▶ RECORDS PROVIDED
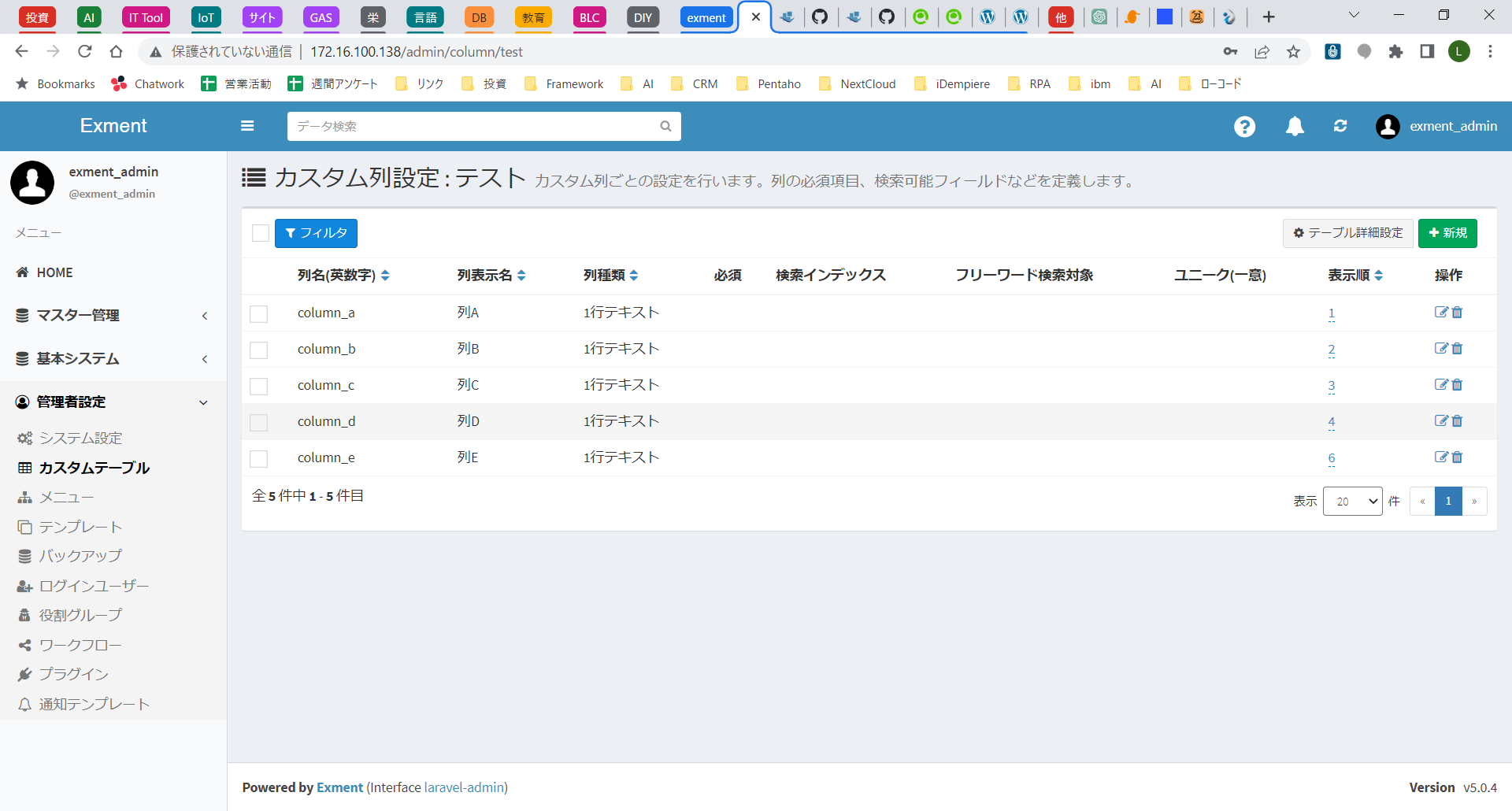Click the 新規 button to create a column
The image size is (1512, 811).
(x=1447, y=233)
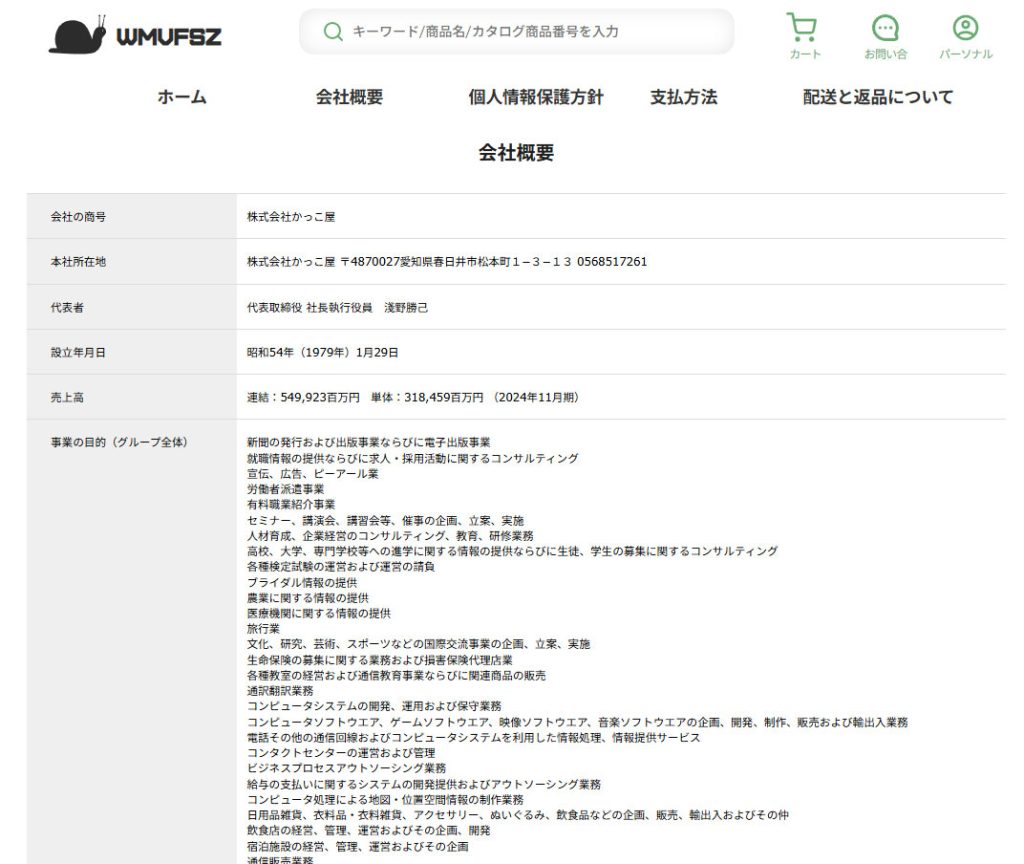Click the カート label under cart
This screenshot has height=864, width=1024.
pyautogui.click(x=804, y=54)
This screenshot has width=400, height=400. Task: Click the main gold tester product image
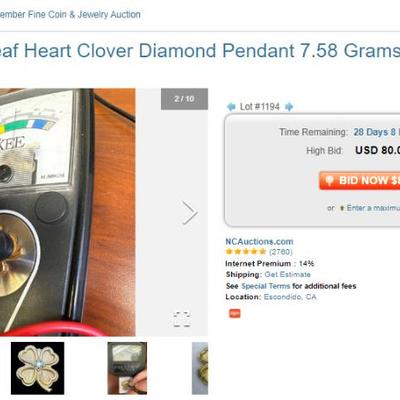68,212
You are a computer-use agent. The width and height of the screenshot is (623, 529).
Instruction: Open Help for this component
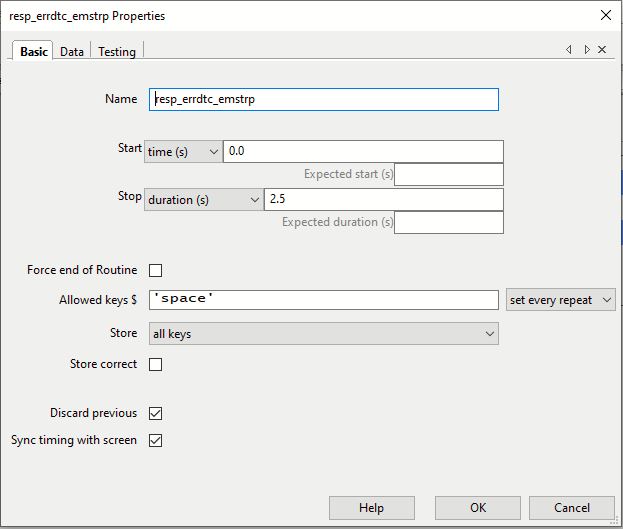pos(371,508)
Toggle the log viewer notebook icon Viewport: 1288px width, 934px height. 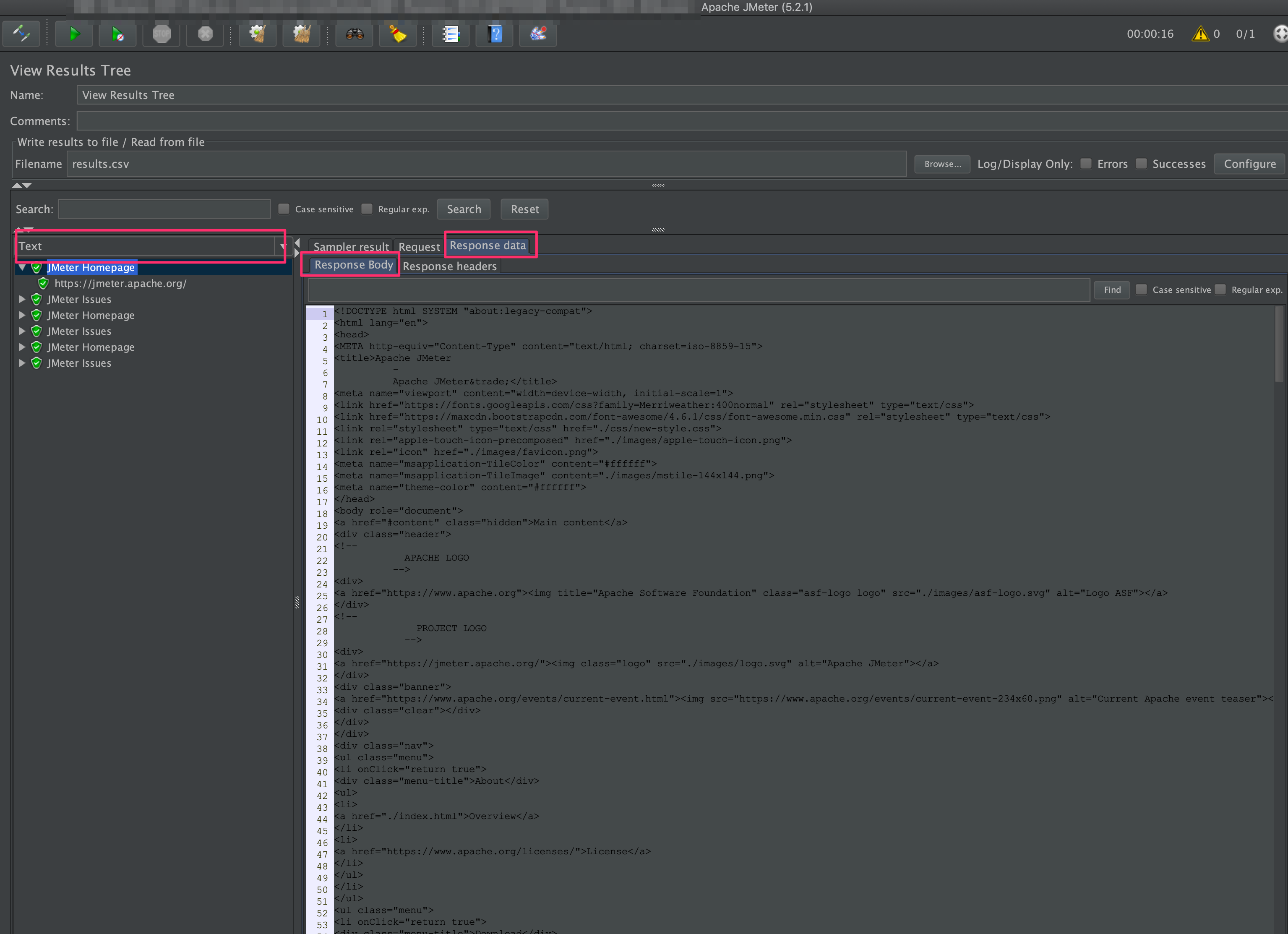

▶ TO DO
Put all the lines above into a Markdown table with two columns, Row for the row number and Line for the line, and skip any blank lines. Leave the pictures out of the answer.

▶ ANSWER TO THE PROBLEM
| Row | Line |
|---|---|
| 1 | Click the 新規 button to create a column |
| 2 | The image size is (1512, 811). |
| 3 | (x=1447, y=233) |
| 4 | Click the カート label under cart |
| 5 | This screenshot has height=864, width=1024. |
| 6 | pyautogui.click(x=804, y=54) |
| 7 | This screenshot has width=400, height=400. Task: Click the main gold tester product image |
| 8 | 68,212 |
| 9 | You are a computer-use agent. The width and height of the screenshot is (623, 529). |
| 10 | Instruction: Open Help for this component |
| 11 | pos(371,508) |
| 12 | Toggle the log viewer notebook icon Viewport: 1288px width, 934px height.  |